It all makes sense so far, but what does one make of the symbol BREATHING as the right-action to take here. It suggests practicing a breathing meditation to get control over one’s mind (fears) as preparation for whatever comes next.

Breathing is a very important part of almost every awareness-freeing tradition. Even the word “spirit” is part of “inspiration,” “expiration,” and “respiration.” … When a person learns how to watch his or her breathing without influencing it in the slightest, he or she will be very close to being able to do the same thing with the mind. … Work with the breathing can constitute the sole practice of meditation. 
May G.G. 1977, The , , Paulist Press

The download uses the symbol WEAPONS to communicate the required quality and quantity of the preparation.

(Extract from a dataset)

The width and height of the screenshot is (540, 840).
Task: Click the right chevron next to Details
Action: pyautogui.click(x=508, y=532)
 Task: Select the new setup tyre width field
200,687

He went to the forge and said, ‘I will give orders to the armourers; they shall cast us our weapons while we watch them.’ … They cast for Gilgamesh the axe ‘Might of Heroes’ and the bow of ; … the weight of the arms they carried was thirty score pounds. … they came through the gate of seven bolts … ‘I, Gilgamesh, go to see that creature … I am committed to this enterprise: to climb the mountain, to cut down the cedar. 
Sandars N.K. 1972, The Epic of Gilgamesh, GB, Penguin.

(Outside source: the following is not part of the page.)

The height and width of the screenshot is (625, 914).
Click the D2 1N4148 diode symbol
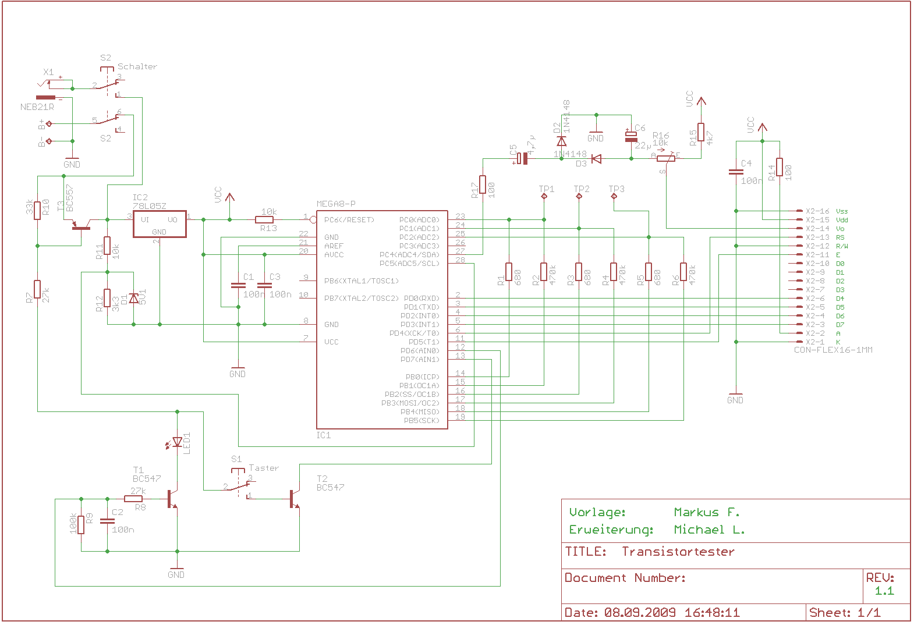[x=561, y=141]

It makes sense if I interpret these special weapons as an extension of one’s will, and link this to the commitment shown by Gilgamesh.

The right-action is about preparation that must include the objective, which represented here by the symbol FAITH, which fits rather nicely. The resultant image is that of a spiritual warrior.

Our situation today is not unlike that of Abraham and of Paul and we must emulate their faith. We, too, have the promise. This time it is the promise of Jesus: ‘I will be with you all the days even to the end of the world.’ What precisely this promise entails we do not know. We will only know from day to day as it is revealed to us by the Spirit. … We live in an age which asks for faith … mystical faith. It is an age in which we accept the formulations but see their inadequacy; we believe in the doctrines but do not cling to the words … we are open to change. … We are going on a journey into darkness.
W. 1981, The Eye of Love, GB, Fount Paperbacks

The final symbol PREDICTABLE introduces Wittgenstein again, whom we started with under PAIN.

Wittgenstein … was saying … I can make nothing of the notion of a private language … my own response to the suggestion that perhaps some genius might render what is now unpredictable predictable. … Given that there are these unpredictable elements in social life, it is crucial to notice their intimate relationship to the predictive elements. …
+[p99] We are thus involved in a world in which we are simultaneously trying to render the rest of society predictable and ourselves unpredictable.
Macintyre A. 1981, After Virtue, GB, Gerald Duckworth.

The right-action is to prepare the mind to direct one’s will and to have faith in the unfolding purpose of one’s life. The final outcome brings these together in a relationship that mirrors what the Wisdom of the I Ching is about: the superior person’s decisions that shape and direct his will in harmony with Tao.

Thursday, May 30, 2024

Relationship with the Anima

Introduction:  A Feminine figure, analogous to the human soul … The Sophia resides in all of us as the Divine Spark. … In Gnostic tradition, the term Sophia (Greek for "wisdom"). Definitions are courtesy of http://encyclopedia.thefreedictionary.com

This blog records the flow of unconscious knowledge from a mysterious source we refer to as right-brain, supermind, higher-Self, and sometimes Sophia. The method involves downloading and interpreting weekly packets of information from the unconscious. The words in italics are the symbols we extract and interpret according to the Mx formula.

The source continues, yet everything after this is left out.